I am training a "faster_rcnn_inception_resnet_v2_atrous_coco" for custom object detection using tensorflow's api.
I set up a machine at azure with following configuration:
Intel cxeon CPU E5-2690 v3 @ 2.60GHz RAM 56GB windows10 64bit GPU tesla k80 total memory 11.18GB
When i run train.py I get the following speed per second:
INFO:tensorflow:global step 458: loss = 0.5601 (3.000 sec/step) I1009 19:30:13.254615 5916 tf_logging.py:115] global step 458: loss = 0.5601 (3.000 sec/step) INFO:tensorflow:global step 459: loss = 0.5724 (3.077 sec/step) I1009 19:30:16.331734 5916 tf_logging.py:115] global step 459: loss = 0.5724 (3.077 sec/step) INFO:tensorflow:global step 460: loss = 0.8615 (3.018 sec/step) I1009 19:30:19.350132 5916 tf_logging.py:115] global step 460: loss = 0.8615 (3.018 sec/step) INFO:tensorflow:global step 461: loss = 0.6021 (3.062 sec/step) I1009 19:30:22.428256 5916 tf_logging.py:115] global step 461: loss = 0.6021 (3.062 sec/step)

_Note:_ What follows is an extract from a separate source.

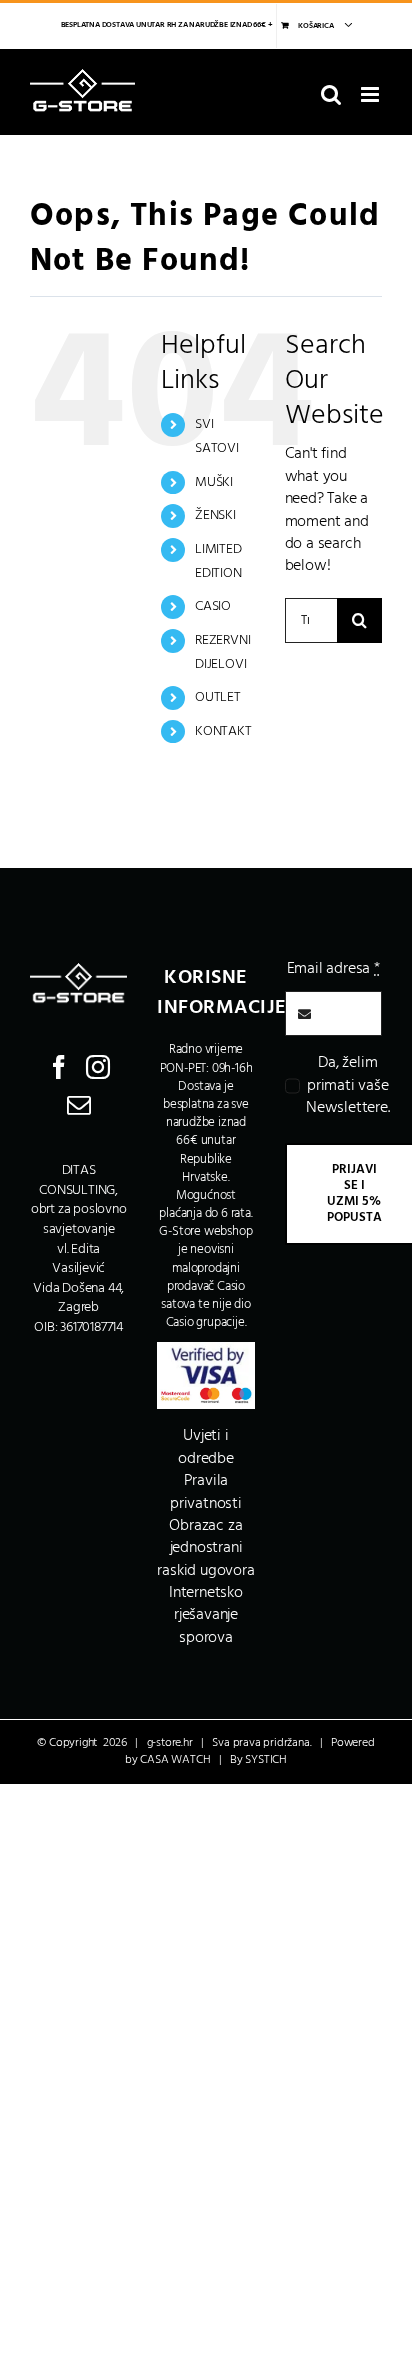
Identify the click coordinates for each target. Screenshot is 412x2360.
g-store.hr (170, 1743)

Is it fast enough or it should be faster as it is using a GPU? batchsize of the config file is 1. When I change it to 2 or higher it runs out of memory.
it takes 3 seconds per step in a dataset of 93 images. Ok... but after training, when I load the frozen graph and try to predict it over all images, it takes 1 second per image.. with the GPU... seems too slow.. what I am doing wrong?